** Begin DOCUMENT EXTRACT **

Here’s a related StackExchange post with a similar animation.

Minimizing mean squared orthogonal error is a useful goal: this brings our 1-dimensional approximation of the data as close as possible to the original data. Why is maximizing variance another useful goal?

Here’s an analogy: suppose I had a dataset with several characteristics about each student in this course, and I needed to come up with a single number to describe each student. Perhaps I’d take some weighted combination of the number of lectures they’ve attended, their Midterm 1 and Midterm 2 scores, and the number of office hours they’ve attended. I wouldn’t factor in the number of semesters they’ve been at Michigan, since this number is likely to be similar across all students, while these other characteristics vary more significantly.

The guiding philosophy here is that variance is information. I want to come up with a linear combination of features that remains as different as possible across different data points, as this will allow me to distinguish between different data points, i.e. most faithfully represent the data, while being in a lower-dimensional space.

** End DOCUMENT EXTRACT **
** Begin DATA SHOWN **

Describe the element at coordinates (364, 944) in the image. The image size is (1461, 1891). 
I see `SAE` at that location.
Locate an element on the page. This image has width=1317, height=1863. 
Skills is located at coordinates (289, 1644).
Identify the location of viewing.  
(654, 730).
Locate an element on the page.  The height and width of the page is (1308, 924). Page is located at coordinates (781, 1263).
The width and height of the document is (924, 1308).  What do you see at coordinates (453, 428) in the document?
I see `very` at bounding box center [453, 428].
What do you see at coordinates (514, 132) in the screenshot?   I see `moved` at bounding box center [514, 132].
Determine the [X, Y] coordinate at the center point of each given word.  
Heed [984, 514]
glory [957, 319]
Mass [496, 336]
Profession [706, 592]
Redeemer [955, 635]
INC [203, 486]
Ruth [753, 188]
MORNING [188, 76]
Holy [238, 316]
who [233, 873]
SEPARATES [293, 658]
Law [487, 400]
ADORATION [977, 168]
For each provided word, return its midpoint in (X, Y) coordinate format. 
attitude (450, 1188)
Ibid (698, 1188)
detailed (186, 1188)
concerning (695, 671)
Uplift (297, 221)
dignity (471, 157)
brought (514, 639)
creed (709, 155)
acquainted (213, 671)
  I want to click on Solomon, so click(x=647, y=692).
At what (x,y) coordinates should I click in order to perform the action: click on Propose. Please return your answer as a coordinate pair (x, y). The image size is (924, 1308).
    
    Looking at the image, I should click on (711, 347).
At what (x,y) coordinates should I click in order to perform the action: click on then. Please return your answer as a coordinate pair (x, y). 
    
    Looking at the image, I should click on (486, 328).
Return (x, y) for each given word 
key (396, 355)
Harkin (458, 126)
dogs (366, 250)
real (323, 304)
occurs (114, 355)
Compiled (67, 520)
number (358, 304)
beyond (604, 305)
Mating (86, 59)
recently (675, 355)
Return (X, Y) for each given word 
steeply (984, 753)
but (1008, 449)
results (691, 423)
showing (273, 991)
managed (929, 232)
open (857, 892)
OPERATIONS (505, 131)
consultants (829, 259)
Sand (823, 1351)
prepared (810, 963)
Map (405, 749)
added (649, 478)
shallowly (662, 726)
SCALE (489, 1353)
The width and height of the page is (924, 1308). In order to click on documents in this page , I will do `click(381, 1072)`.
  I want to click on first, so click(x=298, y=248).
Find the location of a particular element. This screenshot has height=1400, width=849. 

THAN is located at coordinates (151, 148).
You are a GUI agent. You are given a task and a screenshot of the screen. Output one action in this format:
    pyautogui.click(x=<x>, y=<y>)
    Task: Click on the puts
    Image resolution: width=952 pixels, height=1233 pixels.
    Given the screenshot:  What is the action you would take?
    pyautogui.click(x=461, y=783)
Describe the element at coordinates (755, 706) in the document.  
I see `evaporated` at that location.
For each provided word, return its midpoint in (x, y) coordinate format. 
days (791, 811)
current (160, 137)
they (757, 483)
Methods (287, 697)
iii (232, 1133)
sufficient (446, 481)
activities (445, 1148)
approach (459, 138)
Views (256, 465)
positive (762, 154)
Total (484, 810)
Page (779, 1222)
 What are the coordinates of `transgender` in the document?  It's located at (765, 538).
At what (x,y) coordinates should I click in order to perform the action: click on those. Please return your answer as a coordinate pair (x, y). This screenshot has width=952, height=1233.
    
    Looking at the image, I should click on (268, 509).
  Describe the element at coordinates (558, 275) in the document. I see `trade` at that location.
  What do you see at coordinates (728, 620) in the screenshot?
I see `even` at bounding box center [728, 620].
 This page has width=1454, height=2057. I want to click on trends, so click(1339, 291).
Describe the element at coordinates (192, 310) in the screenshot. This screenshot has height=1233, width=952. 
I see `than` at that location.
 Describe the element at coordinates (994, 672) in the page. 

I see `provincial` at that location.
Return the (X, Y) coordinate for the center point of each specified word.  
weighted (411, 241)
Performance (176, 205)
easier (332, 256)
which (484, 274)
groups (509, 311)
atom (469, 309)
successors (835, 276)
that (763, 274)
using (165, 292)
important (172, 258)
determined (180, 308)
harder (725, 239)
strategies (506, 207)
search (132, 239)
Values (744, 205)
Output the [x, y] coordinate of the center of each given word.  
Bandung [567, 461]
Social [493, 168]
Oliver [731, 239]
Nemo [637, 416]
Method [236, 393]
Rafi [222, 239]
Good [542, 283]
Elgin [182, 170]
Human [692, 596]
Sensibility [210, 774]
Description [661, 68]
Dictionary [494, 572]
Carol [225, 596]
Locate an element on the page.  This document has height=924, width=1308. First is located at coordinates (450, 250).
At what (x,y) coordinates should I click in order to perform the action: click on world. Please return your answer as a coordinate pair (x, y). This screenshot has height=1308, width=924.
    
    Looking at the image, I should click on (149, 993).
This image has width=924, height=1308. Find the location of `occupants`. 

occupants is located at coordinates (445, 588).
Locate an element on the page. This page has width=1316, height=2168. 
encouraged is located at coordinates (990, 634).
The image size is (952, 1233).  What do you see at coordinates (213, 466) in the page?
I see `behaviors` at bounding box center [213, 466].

** End DATA SHOWN **

EXERCISE REQUIREMENTS.
1) Transcribe the listing word for word, beginning with the line that contains "Social [493, 168]" and continuing through its final line.
2) Compose the next part of the passage on variance, picking up after its final sentence.
The passage on variance and the listing have no connection to each other.

IN RESPONSE.
1)
Social [493, 168]
Oliver [731, 239]
Nemo [637, 416]
Method [236, 393]
Rafi [222, 239]
Good [542, 283]
Elgin [182, 170]
Human [692, 596]
Sensibility [210, 774]
Description [661, 68]
Dictionary [494, 572]
Carol [225, 596]
Locate an element on the page.  This document has height=924, width=1308. First is located at coordinates (450, 250).
At what (x,y) coordinates should I click in order to perform the action: click on world. Please return your answer as a coordinate pair (x, y). This screenshot has height=1308, width=924.
    
    Looking at the image, I should click on (149, 993).
This image has width=924, height=1308. Find the location of `occupants`. 

occupants is located at coordinates (445, 588).
Locate an element on the page. This page has width=1316, height=2168. 
encouraged is located at coordinates (990, 634).
The image size is (952, 1233).  What do you see at coordinates (213, 466) in the page?
I see `behaviors` at bounding box center [213, 466].

2)
Optimization Constraints¶

Okay, so we know that minimizing mean squared orthogonal error is equivalent to maximizing variance. Presumably, this interpretation will help us in our quest of finding the most important direction, $\vec v$ .

Again, we want to maximize

\text{PV}(\vec v) = \frac{1}{n} \sum_{i = 1}^n (\tilde x_i \cdot \vec v)^2

$\text{PV}(\vec v)$ is a vector-to-scalar function; it takes in vectors in $\mathbb{R}^d$ and returns a scalar. So, to maximize it, we’d need to take its gradient with respect to $\vec v$ . (The same would have been true if we wanted to minimize the mean squared orthogonal error – we’d need to have taken the gradient of $J(\vec v)$ . The point of highlighting the duality above, in addition to helping build intuition, was to address the fact that $J(\vec v)$ doesn’t have a simple gradient, but $\text{PV}(\vec v)$ does.)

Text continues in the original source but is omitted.